I split it into 2 cases, where the uid = 9 and images where uid = 9 does not have a link:
imageId uid cnt
5W498FRDAQGOZN2XUIP7VL3CKJTHSBM0E16 9 1
C44FB5C807FFC1768271D9988FF41270054D9B6F 9 3
E009F63FD85E1EE98BE1EED77EA4F8A8E96BEA4F 9 1
6FJIVC7L4OKNM8YAP1XGZ23DW5SUR0QEHB9 3 1
I took a 2 day break and when I checked back this morning I didn’t see any additional alerts so I decided to give up and break the query into several different queries and perform the needed logic in my back end code. While working on this I made a few more attempts and found a solution! It seems all I needed to do was put an additional aggregate function in the field list and test for the needed uid.
SUM(CASE WHEN l.user_id = 9 THEN 9 ELSE 0 END) as uid
Here is what I did-
SELECT * FROM (
SELECT poster.*, 1 AS type, SUM(CASE WHEN l.user_id = 9 THEN 9 ELSE 0 END) as uid, l.link_id, count(*) as c
FROM `poster_links` t
INNER JOIN poster ON poster.posterID = t.poster_id
inner join link l on t.link_id = l.link_id
WHERE t.poster_id != 167 and t.link_id in(
SELECT pl.link_id from poster_links as pl join link as l on l.link_id = pl.link_id where poster_id = 167)
group by imageId
UNION ALL
SELECT albums.*, 2 AS type, SUM(CASE WHEN l.user_id = 9 THEN 9 ELSE 0 END) as uid, l.link_id, count(*) as c
FROM `album_links` s
INNER JOIN albums ON albums.album_id = s.album_id
inner join link l on s.link_id = l.link_id
WHERE s.album_id != 'null' and s.link_id in(
SELECT pl.link_id from poster_links as pl join link as l on l.link_id = pl.link_id where poster_id = 167)
group by imageId
) T
Unfortunately I have no idea how efficient this is, or will be when the tables become enormous, but I am happy I found a simple solution to the problem.
I am also curious if there is a way to do this without running the exact same subquery twice as both select poster.* and select album.* queries are dependent on the same subquery. Any suggestions?
If anyone has any comments on my table structure or the efficiency of this query, or anything else, please provide feedback!

════════════════════

- Using the information
A. Write out the part of the SQL forum post starting with "I split it into" and going on through "the needed uid.".
B. From the rows below, reproduce word for word the lines starting with the line with "is (927, 696)." and going on through the line with "What do you see at coordinates (420, 256)", and only those lines.

════════════════════

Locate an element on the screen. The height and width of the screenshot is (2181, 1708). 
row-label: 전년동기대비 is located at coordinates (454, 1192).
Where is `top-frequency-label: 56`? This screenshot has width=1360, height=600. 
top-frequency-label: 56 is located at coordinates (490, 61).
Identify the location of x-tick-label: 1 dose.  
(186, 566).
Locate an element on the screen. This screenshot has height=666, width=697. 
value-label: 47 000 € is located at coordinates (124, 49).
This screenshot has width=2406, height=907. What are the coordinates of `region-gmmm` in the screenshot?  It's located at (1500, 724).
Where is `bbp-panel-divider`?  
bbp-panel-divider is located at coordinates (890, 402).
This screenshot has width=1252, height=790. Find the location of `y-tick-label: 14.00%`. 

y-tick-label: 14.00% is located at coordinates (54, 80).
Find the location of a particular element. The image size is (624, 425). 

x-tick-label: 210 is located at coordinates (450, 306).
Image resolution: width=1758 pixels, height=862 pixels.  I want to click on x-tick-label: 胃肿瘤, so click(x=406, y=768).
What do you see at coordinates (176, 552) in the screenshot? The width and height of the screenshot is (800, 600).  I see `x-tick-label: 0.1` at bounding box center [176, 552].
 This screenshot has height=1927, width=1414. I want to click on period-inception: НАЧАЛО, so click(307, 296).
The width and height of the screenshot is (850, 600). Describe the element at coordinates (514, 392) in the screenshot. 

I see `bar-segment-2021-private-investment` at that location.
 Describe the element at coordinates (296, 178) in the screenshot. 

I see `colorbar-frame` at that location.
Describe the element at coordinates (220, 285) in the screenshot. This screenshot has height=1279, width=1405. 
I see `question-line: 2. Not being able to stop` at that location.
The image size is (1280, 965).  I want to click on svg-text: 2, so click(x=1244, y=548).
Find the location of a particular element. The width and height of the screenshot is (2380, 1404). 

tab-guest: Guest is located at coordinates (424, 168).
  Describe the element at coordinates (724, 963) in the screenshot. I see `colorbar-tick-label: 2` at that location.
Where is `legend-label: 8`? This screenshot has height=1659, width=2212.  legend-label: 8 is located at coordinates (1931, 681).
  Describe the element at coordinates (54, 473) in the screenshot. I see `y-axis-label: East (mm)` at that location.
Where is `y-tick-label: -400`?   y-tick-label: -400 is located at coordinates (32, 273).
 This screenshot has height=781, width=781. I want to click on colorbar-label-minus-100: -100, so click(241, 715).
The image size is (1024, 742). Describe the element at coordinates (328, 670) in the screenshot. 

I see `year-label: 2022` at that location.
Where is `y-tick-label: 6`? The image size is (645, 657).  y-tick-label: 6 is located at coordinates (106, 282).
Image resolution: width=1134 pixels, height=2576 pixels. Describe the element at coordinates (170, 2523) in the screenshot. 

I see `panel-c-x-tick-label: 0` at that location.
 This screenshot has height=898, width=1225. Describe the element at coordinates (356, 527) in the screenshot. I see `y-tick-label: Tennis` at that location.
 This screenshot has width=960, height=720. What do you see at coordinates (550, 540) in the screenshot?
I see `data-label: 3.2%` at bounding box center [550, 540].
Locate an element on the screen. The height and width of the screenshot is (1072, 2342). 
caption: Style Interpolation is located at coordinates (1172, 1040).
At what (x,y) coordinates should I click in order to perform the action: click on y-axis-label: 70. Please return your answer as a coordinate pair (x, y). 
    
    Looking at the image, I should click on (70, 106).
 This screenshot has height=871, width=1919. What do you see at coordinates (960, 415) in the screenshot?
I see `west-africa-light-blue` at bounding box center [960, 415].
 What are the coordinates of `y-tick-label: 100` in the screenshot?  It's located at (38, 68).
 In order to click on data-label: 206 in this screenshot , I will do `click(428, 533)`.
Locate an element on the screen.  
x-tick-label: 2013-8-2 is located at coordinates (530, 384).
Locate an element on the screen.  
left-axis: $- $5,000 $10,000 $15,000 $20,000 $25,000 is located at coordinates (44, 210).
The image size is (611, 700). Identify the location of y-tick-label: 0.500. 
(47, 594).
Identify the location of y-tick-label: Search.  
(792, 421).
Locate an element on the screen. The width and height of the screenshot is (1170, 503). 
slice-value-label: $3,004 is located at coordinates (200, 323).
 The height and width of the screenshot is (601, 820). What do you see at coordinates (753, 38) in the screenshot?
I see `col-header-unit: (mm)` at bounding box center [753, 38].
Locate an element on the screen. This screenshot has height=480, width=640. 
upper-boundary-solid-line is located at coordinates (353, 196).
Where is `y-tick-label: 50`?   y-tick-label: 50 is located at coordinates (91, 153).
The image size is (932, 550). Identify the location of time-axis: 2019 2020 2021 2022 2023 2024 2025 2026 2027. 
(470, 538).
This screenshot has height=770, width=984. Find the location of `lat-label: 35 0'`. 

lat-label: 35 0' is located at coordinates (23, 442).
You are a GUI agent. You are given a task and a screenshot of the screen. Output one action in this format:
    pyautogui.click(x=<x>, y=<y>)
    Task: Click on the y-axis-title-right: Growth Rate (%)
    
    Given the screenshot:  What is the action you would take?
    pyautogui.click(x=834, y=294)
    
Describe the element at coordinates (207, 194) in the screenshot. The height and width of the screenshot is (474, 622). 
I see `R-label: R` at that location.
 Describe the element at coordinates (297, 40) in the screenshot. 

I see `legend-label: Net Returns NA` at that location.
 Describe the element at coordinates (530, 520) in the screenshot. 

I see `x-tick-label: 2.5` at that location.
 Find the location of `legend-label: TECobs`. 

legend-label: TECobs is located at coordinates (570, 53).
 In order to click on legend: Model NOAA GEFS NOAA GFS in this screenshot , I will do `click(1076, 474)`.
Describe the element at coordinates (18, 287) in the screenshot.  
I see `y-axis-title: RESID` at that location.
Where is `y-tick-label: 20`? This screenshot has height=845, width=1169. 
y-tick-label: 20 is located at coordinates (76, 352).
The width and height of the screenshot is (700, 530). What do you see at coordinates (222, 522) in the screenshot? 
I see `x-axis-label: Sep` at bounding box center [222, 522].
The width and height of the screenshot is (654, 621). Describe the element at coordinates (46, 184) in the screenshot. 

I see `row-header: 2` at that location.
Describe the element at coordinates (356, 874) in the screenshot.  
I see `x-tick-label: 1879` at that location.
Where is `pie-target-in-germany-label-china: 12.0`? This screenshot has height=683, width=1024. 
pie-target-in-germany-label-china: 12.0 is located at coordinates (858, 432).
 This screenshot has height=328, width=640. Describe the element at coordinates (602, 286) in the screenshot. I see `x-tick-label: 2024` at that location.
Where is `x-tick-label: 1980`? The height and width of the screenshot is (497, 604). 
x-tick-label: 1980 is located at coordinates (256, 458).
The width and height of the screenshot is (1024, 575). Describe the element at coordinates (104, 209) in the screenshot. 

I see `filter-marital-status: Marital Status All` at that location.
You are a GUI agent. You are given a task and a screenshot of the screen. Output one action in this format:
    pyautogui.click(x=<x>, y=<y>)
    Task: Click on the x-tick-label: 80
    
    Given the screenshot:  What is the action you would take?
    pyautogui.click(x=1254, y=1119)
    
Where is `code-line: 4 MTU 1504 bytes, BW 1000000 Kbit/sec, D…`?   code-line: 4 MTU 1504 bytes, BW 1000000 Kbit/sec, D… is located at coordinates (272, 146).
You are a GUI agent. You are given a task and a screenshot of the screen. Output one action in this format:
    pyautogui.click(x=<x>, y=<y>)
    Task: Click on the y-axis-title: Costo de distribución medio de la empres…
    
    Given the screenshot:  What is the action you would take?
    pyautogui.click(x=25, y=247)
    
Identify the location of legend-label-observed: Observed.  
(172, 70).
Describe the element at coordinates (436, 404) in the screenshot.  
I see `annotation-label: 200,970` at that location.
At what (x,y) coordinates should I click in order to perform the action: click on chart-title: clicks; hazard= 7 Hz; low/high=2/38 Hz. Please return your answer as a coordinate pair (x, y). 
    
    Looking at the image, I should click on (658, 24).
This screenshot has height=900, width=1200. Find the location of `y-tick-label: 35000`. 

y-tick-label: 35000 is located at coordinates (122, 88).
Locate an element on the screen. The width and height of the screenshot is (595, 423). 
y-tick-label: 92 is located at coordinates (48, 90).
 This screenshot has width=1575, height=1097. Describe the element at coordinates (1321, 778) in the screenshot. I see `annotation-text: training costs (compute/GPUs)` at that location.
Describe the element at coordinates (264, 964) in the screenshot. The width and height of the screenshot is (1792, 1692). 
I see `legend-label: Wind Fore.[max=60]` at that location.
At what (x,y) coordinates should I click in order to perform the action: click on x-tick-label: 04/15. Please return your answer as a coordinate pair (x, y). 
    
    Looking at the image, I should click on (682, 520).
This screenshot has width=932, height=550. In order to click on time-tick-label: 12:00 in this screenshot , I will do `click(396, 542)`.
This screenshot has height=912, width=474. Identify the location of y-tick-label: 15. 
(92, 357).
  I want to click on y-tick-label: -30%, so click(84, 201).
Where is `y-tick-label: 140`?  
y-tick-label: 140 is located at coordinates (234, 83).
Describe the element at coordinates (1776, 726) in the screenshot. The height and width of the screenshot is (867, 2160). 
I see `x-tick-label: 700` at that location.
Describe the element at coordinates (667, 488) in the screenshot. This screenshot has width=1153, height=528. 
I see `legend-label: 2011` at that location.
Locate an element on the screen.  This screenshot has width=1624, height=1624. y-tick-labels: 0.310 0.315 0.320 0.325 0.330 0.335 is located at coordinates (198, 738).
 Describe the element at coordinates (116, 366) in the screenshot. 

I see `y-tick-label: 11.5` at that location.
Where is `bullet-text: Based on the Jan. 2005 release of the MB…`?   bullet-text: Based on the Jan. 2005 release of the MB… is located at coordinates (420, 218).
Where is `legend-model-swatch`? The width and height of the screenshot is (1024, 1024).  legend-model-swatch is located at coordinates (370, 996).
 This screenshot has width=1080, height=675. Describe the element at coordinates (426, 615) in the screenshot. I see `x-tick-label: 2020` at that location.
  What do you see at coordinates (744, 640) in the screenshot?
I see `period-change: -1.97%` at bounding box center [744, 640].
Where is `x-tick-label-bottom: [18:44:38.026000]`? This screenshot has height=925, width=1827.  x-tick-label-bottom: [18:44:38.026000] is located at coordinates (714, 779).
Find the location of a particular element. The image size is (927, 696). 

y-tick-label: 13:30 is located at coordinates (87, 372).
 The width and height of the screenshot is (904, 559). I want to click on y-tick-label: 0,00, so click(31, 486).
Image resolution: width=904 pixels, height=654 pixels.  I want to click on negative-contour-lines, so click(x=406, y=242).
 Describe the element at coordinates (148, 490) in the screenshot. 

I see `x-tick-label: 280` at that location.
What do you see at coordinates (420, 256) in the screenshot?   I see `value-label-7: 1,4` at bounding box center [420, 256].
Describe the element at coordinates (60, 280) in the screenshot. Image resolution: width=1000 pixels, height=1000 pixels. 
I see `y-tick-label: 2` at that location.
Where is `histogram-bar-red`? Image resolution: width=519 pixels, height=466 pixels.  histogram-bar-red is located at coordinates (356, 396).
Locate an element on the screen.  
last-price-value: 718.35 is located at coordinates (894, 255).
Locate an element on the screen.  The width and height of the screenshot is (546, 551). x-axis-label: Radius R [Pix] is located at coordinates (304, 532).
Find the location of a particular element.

════════════════════

- Task answers
A.
I split it into 2 cases, where the uid = 9 and images where uid = 9 does not have a link:
imageId uid cnt
5W498FRDAQGOZN2XUIP7VL3CKJTHSBM0E16 9 1
C44FB5C807FFC1768271D9988FF41270054D9B6F 9 3
E009F63FD85E1EE98BE1EED77EA4F8A8E96BEA4F 9 1
6FJIVC7L4OKNM8YAP1XGZ23DW5SUR0QEHB9 3 1
I took a 2 day break and when I checked back this morning I didn’t see any additional alerts so I decided to give up and break the query into several different queries and perform the needed logic in my back end code. While working on this I made a few more attempts and found a solution! It seems all I needed to do was put an additional aggregate function in the field list and test for the needed uid.

B.
Find the location of a particular element. The image size is (927, 696). 

y-tick-label: 13:30 is located at coordinates (87, 372).
 The width and height of the screenshot is (904, 559). I want to click on y-tick-label: 0,00, so click(31, 486).
Image resolution: width=904 pixels, height=654 pixels.  I want to click on negative-contour-lines, so click(x=406, y=242).
 Describe the element at coordinates (148, 490) in the screenshot. 

I see `x-tick-label: 280` at that location.
What do you see at coordinates (420, 256) in the screenshot?   I see `value-label-7: 1,4` at bounding box center [420, 256].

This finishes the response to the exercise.